- Directed by: Suri Krishnamma
- Written by: Ralph Brown
- Produced by: Simon Channing-Williams Stephen Cleary
- Starring: Marianne Jean-Baptiste Anastasia Hille Andrew Lee Potts Jacqueline Bisset
- Cinematography: John de Borman
- Edited by: Adam Ross
- Music by: Julian Nott
- Release date: 27 June 2001;
- Country: United Kingdom
- Language: English

= New Year's Day (2001 film) =

2001 film by Suri Krishnamma

New Year's Day is a 2001 comedy-drama film starring Andrew Lee Potts, Bobby Barry, Jacqueline Bisset, Anastasia Hille, Michael Kitchen, Sue Johnston, Ralph Brown and Marianne Jean-Baptiste. It was written by Ralph Brown and directed by Suri Krishnamma.

The film follows two teenagers, Jake (Potts) and Steve (Barry) as they cope with life after being the sole survivors of an avalanche.

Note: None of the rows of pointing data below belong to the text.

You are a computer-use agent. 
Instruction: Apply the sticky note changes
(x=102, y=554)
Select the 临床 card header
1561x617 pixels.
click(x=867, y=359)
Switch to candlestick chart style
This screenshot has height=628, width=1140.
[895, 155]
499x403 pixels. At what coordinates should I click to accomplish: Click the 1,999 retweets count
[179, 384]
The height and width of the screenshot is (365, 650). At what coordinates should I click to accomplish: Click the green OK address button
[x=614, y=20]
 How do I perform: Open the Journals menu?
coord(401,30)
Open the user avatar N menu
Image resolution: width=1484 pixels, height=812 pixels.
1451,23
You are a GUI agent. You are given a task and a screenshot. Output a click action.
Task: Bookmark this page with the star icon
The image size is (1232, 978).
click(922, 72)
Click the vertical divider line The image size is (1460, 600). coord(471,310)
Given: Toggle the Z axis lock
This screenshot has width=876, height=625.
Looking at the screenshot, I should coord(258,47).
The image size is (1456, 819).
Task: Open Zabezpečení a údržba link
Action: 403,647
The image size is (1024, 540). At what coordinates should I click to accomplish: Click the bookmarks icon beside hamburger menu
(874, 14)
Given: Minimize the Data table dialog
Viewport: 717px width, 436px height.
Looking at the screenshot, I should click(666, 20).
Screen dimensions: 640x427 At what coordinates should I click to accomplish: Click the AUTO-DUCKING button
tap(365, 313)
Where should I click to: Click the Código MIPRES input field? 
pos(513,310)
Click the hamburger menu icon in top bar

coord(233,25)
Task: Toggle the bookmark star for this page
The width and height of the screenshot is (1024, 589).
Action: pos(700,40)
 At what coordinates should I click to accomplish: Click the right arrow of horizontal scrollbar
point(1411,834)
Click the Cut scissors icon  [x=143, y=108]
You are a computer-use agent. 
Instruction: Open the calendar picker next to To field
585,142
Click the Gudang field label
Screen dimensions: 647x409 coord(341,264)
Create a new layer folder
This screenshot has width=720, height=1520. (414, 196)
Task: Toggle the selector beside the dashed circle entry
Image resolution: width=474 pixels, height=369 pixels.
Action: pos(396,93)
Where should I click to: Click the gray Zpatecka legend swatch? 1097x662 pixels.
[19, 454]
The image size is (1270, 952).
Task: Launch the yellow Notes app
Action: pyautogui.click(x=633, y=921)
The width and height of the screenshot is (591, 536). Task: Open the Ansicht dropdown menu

Their teacher also survives the accident, but remains comatose and dies soon after the start of the film. The two boys make a suicide pact agreeing that on the first anniversary of the avalanche, they will kill themselves. The two spend their last year living life to the fullest. This takes the form of a list of "tasks", which they both must fulfill before dying.

The movie's screenplay is written by Brown, and deals with themes such as the generation gap, the conflicts that surround today's youngsters, suicide, crossing boundaries and how people are affected by tragedy. Brown has spoken of New Year's Day being prompted by the murder of James Bulger, in the sense of a storyline concerning two young people who are surrounded by grown-ups who have no idea about what they are doing.

New Year's Day won best film at the Raindance Film Festival 2001, and best film at the Sapporo Film Festival 2001. In February 2001, it also took the Grand Prize in the 12th Yubari International Fantastic Film Festival which was attended by director Suri Krishnamma.

The film contains a cover of the Tim Hardin song "Reason to Believe" by Paul Weller, recorded specially for the movie.

The exams scenes were filmed using students from the Queens School in Bushey, Hertfordshire. The school is located next door the ex American University where some of the school scenes were shot.